India wants the Mumbai attack planners to be extradited to India, Indian Foreign Minister Pranab Mukherjee said yesterday, despite reports that New Delhi had no problems with their being tried in Pakistan.
“We have never given up the demand that the perpetrators of the terror act should be handed over to India,” Mukherjee said. “There is no question of that [giving up the extradition demand] or climb down.”
The minister was reported to have said this week in an interview with the India Today media group that those accused in the Mumbai attacks could be tried and punished in Pakistan, a comment Indian newspapers interpreted as a climbdown in New Delhi’s demand for extradition of militants.
Tensions have flared between the nuclear-armed neighbors since the attacks.
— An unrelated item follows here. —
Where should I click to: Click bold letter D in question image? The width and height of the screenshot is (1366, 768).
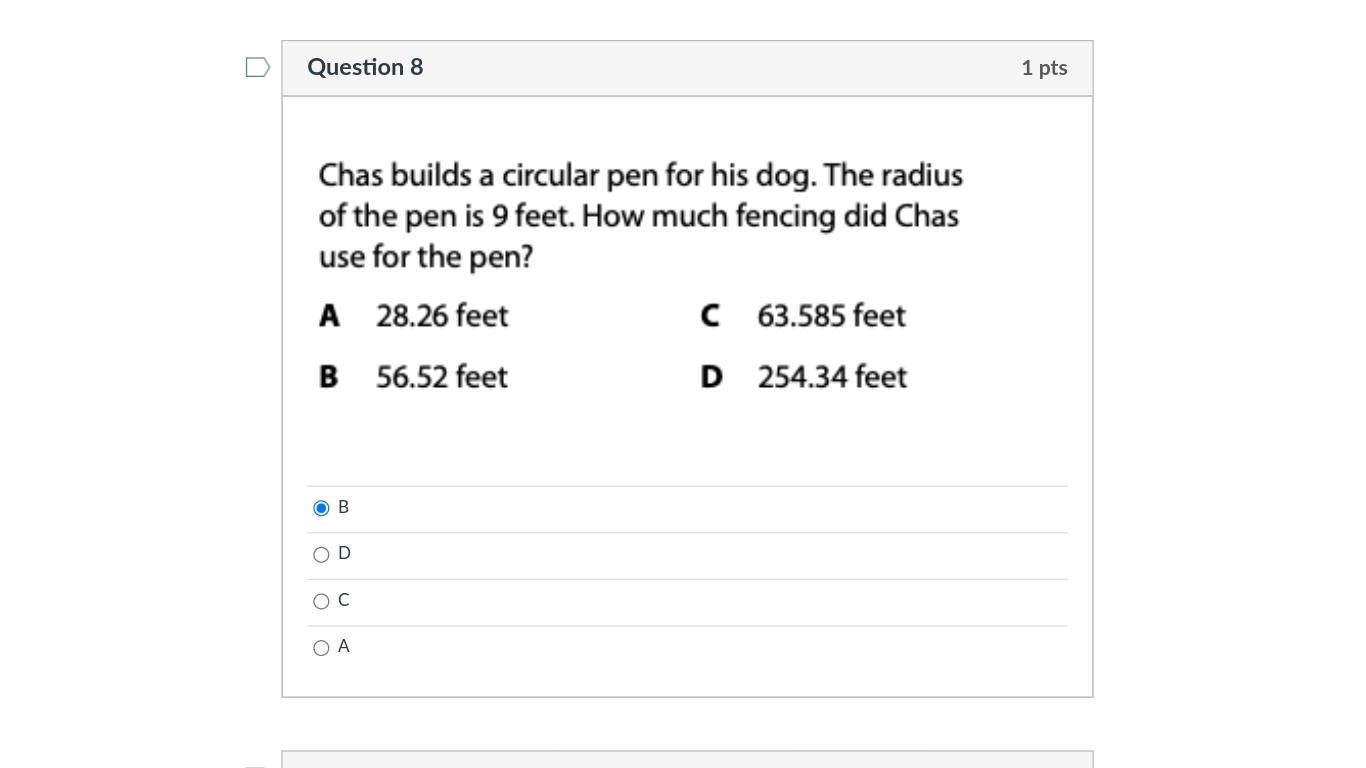[x=711, y=377]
New Delhi has blamed the banned Pakistan-based militant group Lashkar-e-Taiba, which is fighting Indian rule in divided Kashmir, for the November bloodbath, which left 174 people dead, including nine gunmen.
India went into diplomatic overdrive to gain support for its case after the November attacks that killed 179 people, but some of its Western allies such as the US and Britain expressed doubts New Delhi had enough evidence to implicate the Pakistani state.
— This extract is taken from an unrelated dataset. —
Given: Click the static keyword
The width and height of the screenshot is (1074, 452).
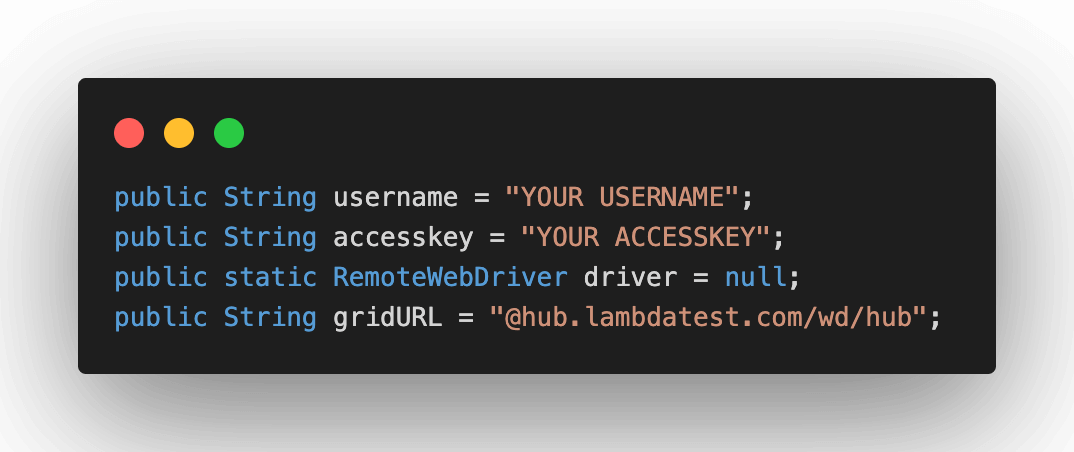Looking at the screenshot, I should pos(270,277).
Besides demanding extradition of the accused, India also wants Pakistan to destroy what it says are militant camps.
India has handed Pakistan data from satellite phones used by the attackers and what it describes as the confession of a surviving gunman, part of a dossier of evidence.
Pakistan has said the dossier did not amount to evidence and that the “information” needed to be carefully examined.
Milliband yesterday met key Pakistani leaders, one day after urging Islamabad to show “zero tolerance” toward militant groups blamed for the Mumbai attacks.
Miliband went directly into talks with his Pakistani counterpart Shah Mehmood Qureshi upon his arrival from India, officials from both countries said.
He was expected to meet Pakistani President Asif Ali Zardari, Prime Minister Yousuf Raza Gilani and army chief General Ashfaq Kayani before departing today, a Pakistani foreign ministry official said.
The British foreign secretary was also scheduled to call on influential former prime minister Nawaz Sharif, whose party rules Pakistan’s political heartland of Punjab province, the official said.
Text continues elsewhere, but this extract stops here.